Suppositories may be inserted into the body through the rectum, the vagina, or the urethra to deliver medications such as laxatives, antibiotics and fever-reducers. The use of suppositories, as with any medication, carries the potential for side effects. Some side effects of suppositories may be more severe than others. Side effects of suppositories are rarely serious and usually disappear when the body become accustomed to the ingredient of the suppository or after the suppositories are no longer needed.
Rectal Burning and Itching
Using rectal suppositories for the treatment of constipation, haemorrhoids and reduction of a fever may cause anorectal burning if suppositories are used for more three days.

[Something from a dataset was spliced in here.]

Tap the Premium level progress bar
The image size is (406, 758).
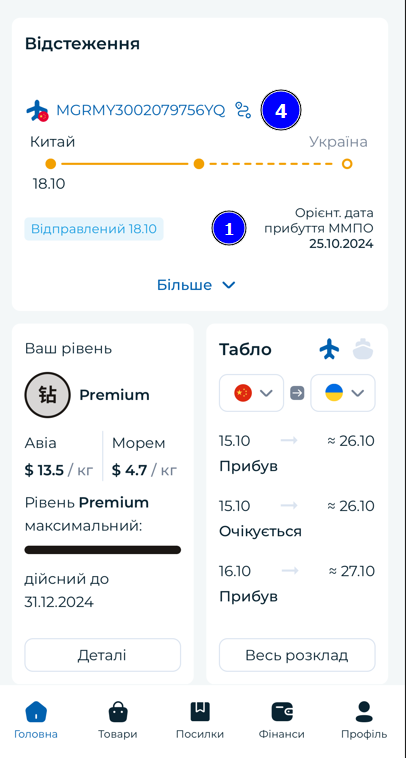pyautogui.click(x=102, y=550)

Reduce the severity of anorectal burning and rectal itching by ensuring that the anus is properly lubricated with a water-based lubricant such as K-Y gel before inserting the suppository into the rectum.
Vaginal Burning and itching
Treating vaginal conditions such as yeast infections with vaginal suppositories may cause vaginal burning, vaginal itching and vaginal dryness. Vaginal irritations caused by vaginal suppositories may be temporary as the body becomes adjusted to the active ingredient in the vaginal suppository. Use a water-soluble personal lubricant such as K-Y gel before inserting the suppository into the vagina.

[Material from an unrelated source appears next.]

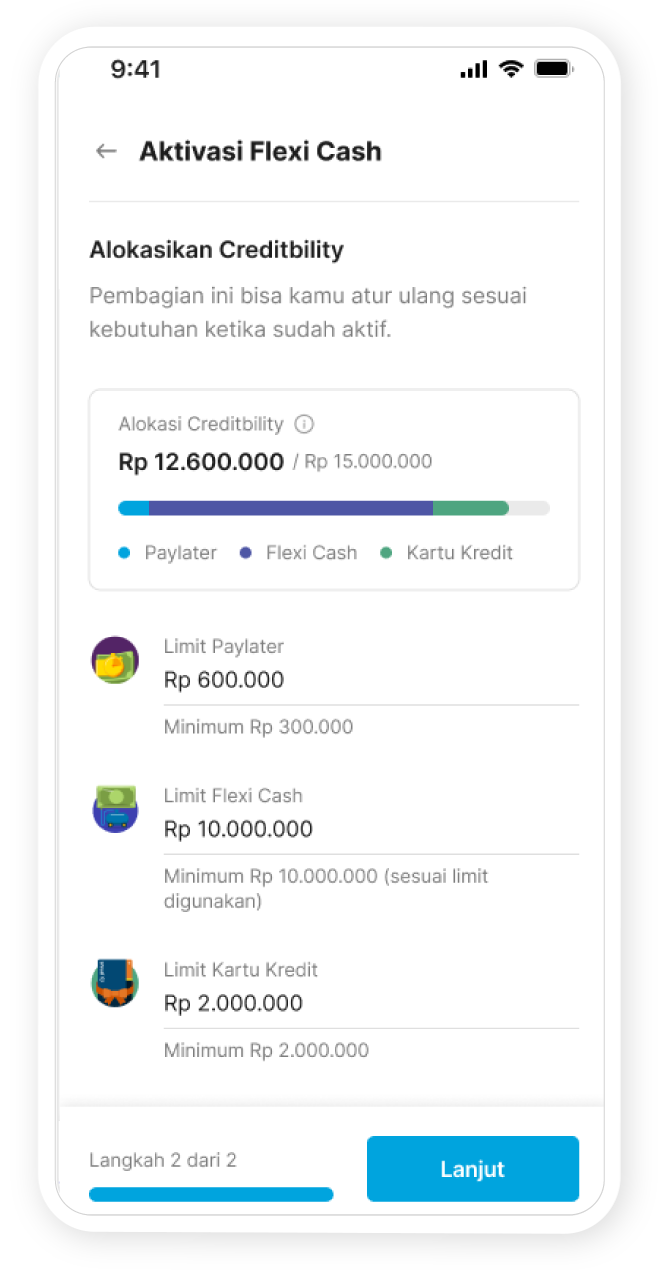Tap the Paylater wallet icon
This screenshot has height=1270, width=667.
click(115, 660)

Treating constipation with laxative suppositories containing glycerine or bisacodyl may cause stomach cramps as the suppository melts inside the rectum to loosen constipated and hardened fecal matter. Lie down on a bed or sofa to alleviate cramping and faintness during the use of a laxative suppository. Consult with your doctor should you notice more severe side effects of using laxative suppositories, such as skin rash, difficulty breathing, tightness in the chest and swelling of the mouth, face or lips.
Using rectal suppositories, particularly those designed for the treatment of constipation, may cause excessive flatulence in terms of the frequency of flatulence and the intensity of the smell of flatulence. Avoid passing gas during the later stages of the melting of a rectal suppository as this may lead to an excessive and embarrassing accidental bowel movement.
Soiling of the clothes is common as a suppository begins to melt. As the suppository begins to melt, leakage of stool or other bodily fluids may soil the underwear. Use a panty-liner or wear an adult diaper instead of underwear to prevent ruining of underwear during the use of suppositories
Using laxative suppositories for more than one week may cause diarrhoea, which can lead to dehydration. Consult your doctor if you need to use a laxative suppository for more than one week. Ensure that you drink enough fluids during the use of laxative suppositories to avoid dehydration.
Be sure to insert the suppository high enough in the body, such as in the rectum or the vagina, so that it doesn't slip out. Squeeze the anal opening or the vaginal opening tightly closed for a one minute after insertion to ensure proper depth of insertion of the suppository.